• PAGE EXTRACT
First of all, I would like to offer my congratulations to Henry Bolton on winning the UKIP leadership election. His will be a difficult, and in many ways unenviable, task.

We must now get back to showing what we stand *for*, not what – or who – some wish us to stand against. The Party has made its decision. Barely one in five Party members supported the ideology which would have dragged this Party into the gutter. I am glad that this is the case.

There is a huge amount of work ahead for our new Leader. He will be given a window of opportunity by the media, because his election was unanticipated by them, in which to define his position.

He now has a huge challenge, and I’ll limit my comments for space reasons to just five of the biggest ones:

1. To persuade the many good UKIP members who left the Party over the last year to return.

2. To prove that UKIP is relevant to people across the country. That means that we need to start talking about the issues which people raise with us on the doorstep, not the other way way around: not just Brexit, but jobs, the economy, health, education, crime, housing, and everything that people care about which affects their everyday lives.

• INPUT

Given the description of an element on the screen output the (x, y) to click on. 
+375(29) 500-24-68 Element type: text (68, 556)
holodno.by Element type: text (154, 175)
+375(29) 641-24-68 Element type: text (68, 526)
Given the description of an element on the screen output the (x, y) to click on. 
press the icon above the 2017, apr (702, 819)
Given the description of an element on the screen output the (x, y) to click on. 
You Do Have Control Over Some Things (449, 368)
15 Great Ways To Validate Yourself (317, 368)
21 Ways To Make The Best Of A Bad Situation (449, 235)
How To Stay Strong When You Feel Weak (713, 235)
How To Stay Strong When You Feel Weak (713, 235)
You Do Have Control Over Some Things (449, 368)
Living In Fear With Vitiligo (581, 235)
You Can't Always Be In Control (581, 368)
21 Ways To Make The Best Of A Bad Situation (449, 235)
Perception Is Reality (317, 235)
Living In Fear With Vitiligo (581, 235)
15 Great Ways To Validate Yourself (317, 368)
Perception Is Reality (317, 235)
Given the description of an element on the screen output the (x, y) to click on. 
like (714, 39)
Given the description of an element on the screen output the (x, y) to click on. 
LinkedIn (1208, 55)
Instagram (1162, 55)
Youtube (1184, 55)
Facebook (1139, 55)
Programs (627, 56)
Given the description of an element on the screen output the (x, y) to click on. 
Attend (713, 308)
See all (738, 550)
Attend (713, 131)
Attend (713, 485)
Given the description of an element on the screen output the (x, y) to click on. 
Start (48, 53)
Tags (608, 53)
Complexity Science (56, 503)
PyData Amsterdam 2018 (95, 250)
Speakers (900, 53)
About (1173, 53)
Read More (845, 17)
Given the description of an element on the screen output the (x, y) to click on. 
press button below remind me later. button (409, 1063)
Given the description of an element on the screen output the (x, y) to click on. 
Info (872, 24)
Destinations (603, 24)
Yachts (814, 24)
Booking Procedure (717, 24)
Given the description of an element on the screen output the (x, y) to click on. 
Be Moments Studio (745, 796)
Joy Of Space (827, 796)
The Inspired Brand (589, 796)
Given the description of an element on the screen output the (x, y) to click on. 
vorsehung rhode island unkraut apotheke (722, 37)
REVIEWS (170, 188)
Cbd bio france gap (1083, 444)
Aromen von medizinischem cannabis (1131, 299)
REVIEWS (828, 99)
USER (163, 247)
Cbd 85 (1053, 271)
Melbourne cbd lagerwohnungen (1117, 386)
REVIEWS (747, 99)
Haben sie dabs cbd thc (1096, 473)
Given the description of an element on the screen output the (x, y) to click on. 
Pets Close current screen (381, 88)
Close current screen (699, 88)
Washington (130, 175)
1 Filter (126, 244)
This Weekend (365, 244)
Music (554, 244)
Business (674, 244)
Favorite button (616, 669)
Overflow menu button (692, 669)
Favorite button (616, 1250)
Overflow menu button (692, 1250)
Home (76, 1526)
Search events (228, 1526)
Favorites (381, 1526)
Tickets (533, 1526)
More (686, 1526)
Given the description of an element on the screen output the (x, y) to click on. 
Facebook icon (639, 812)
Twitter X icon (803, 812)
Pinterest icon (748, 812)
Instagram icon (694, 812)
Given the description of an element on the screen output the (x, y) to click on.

• SET OF TASKS
A – Return everything in the records from the first line down to the line containing "text (68, 526)", both ends included, with each line reproduced verbatim.
B – Resume the piece on the UKIP leadership election from the point where it stops.
The text and the records have no connection to each other.

• THE RESULTS
A –
Given the description of an element on the screen output the (x, y) to click on. 
+375(29) 500-24-68 Element type: text (68, 556)
holodno.by Element type: text (154, 175)
+375(29) 641-24-68 Element type: text (68, 526)

B –
3. To put together a ‘top team’ which is able to appeal to a broad spectrum of the electorate, a team with the talent, ability and drive to make a difference.

4. To organise and professionalise the Party. This means that we have to stop shooting ourselves in the foot, as we have already done many times in just the past few days. It means that we need to take firm action, kicking out of the Party those who deserve to be kicked out. It also means that we need to become a credible and effective fighting force at elections once again.

5. To motivate our activists to get out and campaign. The lifeblood of any political party is its activists, and in UKIP perhaps even more so than most because we cannot rely upon a tradition of a century of past successes, of laurels to rest on. We need to enthuse our people with a drive and determination to go out there, work hard, and to succeed.

I have not agreed with everything which Henry Bolton said during the election campaign, but there are many things which I could support.

He has vast leadership experience, but this is not political in nature and it will be an incredibly difficult and steep learning curve for him to transfer these skills to the leadership of a political party.

This Party has been given another chance, one final opportunity to bounce back from the mistakes that have been made over recent times.

I truly hope that Henry Bolton will prove himself to be equal to this task. Please, Henry, deliver a party which I can once again feel that absolute sense of pride in representing. It’s felt so distant of late; please give us a future.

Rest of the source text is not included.